[Opening EXERCISE TEXT section]

The method applied bases on a described procedure (Polak and McGee 1998; Perović et al. 2003). Eight-μm-thick frozen sections through tissue were prepared, fixed, treated with proteinase K, and subsequently fixed again with paraformaldehyde. After rehydration, sections were hybridized with the labeled probe, a 200-nt-long SDOSTF cDNA portion. After blocking, sections were incubated with an anti-digoxigenin antibody conjugated with alkaline phosphatase. The dye reagent NBT/X-Phosphate was used for visualization of the signals. Antisense and sense ssDNA digoxigenin-labeled probes were synthesized by PCR using the PCR DIG Probe synthesis Kit (Roche; Mannheim, Germany). Sense probes were used in parallel as negative controls in the experiments.

The cells surrounding and associated with spicules were isolated from sponge tissue as described and hybridized under the same conditions with the collagen probe. A recently described cDNA encoding fibrillar collagen-3 (SDCOLL3) was used (Schröder et al. 2006), accession number AM157177, choosing a 400-nt portion comprising the collagen triple helix repeats.

Immunohistology

Primmorph/tissue samples were embedded and 8-μm frozen sections were obtained as described (Perović et al. 2003). Cryosections were fixed, washed and then incubated with the first antibody (PoAb-aSILIC or PoAb-aSIA; 1:1000 dilution), blocked and then subjected with the second antibody (Cy3-conjugated F(ab')₂ goat anti-rabbit IgG (1:2000 dilution). Immunofluorescence analysis was done with an Olympus AHBT3 light microscope (Olympus; Tokyo, Japan) together with an AH3-RFC reflected light fluorescence attachment at the emission wavelength 546 nm (filter G).

Results

Co-localization of Silicatein and Silicase in Primmorphs

Cryosections through primmorphs were prepared and stained with PoAbs raised against recombinant silicase (PoAb-aSIA) and silicatein (PoAb-aSILIC) from S. domuncula. Inspection by fluorescence light microscopy revealed that these two antibodies stained fibrillar structures in primmorphs (Figures 1A and 1C). In parallel, these long-fibered structures had been visualized by Nomarsky optics (Figures 1B and 1D).

[Closing EXERCISE TEXT section]
[Opening DATA SHOWN section]

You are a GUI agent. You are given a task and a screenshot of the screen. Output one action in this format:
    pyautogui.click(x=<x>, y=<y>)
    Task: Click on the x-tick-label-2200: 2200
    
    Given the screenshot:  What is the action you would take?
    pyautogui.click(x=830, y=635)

[Closing DATA SHOWN section]

### ASSIGNMENT 1
Write down the sponge tissue passage from "The method applied" to "in the experiments." word for word.
### ASSIGNMENT 2
In the sponge tissue passage, what role did the sense probes serve in the experiments?
### ASSIGNMENT 3
Extend the sponge tissue passage from the point where it stops.
The records come from a different source than the sponge tissue passage.

### ANSWER BOX 1
The method applied bases on a described procedure (Polak and McGee 1998; Perović et al. 2003). Eight-μm-thick frozen sections through tissue were prepared, fixed, treated with proteinase K, and subsequently fixed again with paraformaldehyde. After rehydration, sections were hybridized with the labeled probe, a 200-nt-long SDOSTF cDNA portion. After blocking, sections were incubated with an anti-digoxigenin antibody conjugated with alkaline phosphatase. The dye reagent NBT/X-Phosphate was used for visualization of the signals. Antisense and sense ssDNA digoxigenin-labeled probes were synthesized by PCR using the PCR DIG Probe synthesis Kit (Roche; Mannheim, Germany). Sense probes were used in parallel as negative controls in the experiments.

### ANSWER BOX 2
They were used in parallel as negative controls.

### ANSWER BOX 3
To support that silicase and silicatein proteins are recognized by antigens associated with the spicules, sections through tissue were performed. After immunostaining, strong signals resulting from reactions with PoAb-aSIA (Figure 1E) or with PoAb-aSILIC (Figure 1F) could be detected. Immunocomplexes were seen on the surface of the spicules and in the axial filaments residing in the axial canals.

Figure 1

Immunostaining of cryosections through primmorphs (A-D) or tissue (E,F) of Suberites domuncula. The 8-μm frozen sections were reacted with polyclonal antibodies against silicase (PoAb-aSIA) (A) or silicatein (PoAb-aSILIC) (C), as described under Materials and Methods. Parallel Nomarsky images are shown (B,D), which correspond to the immunostained sections (A,C). Some of those long-fibered structures visualized by fluorescence microscopy and by Nomarsky optics are marked (>). (E,F) Tissue sections were prepared and similarly reacted with PoAb-aSIA or PoAb-aSILIC. Signals of the immunocomplexes are seen on the surface of the spicules (sp) and also in the axial canals where the axial filaments exist (af).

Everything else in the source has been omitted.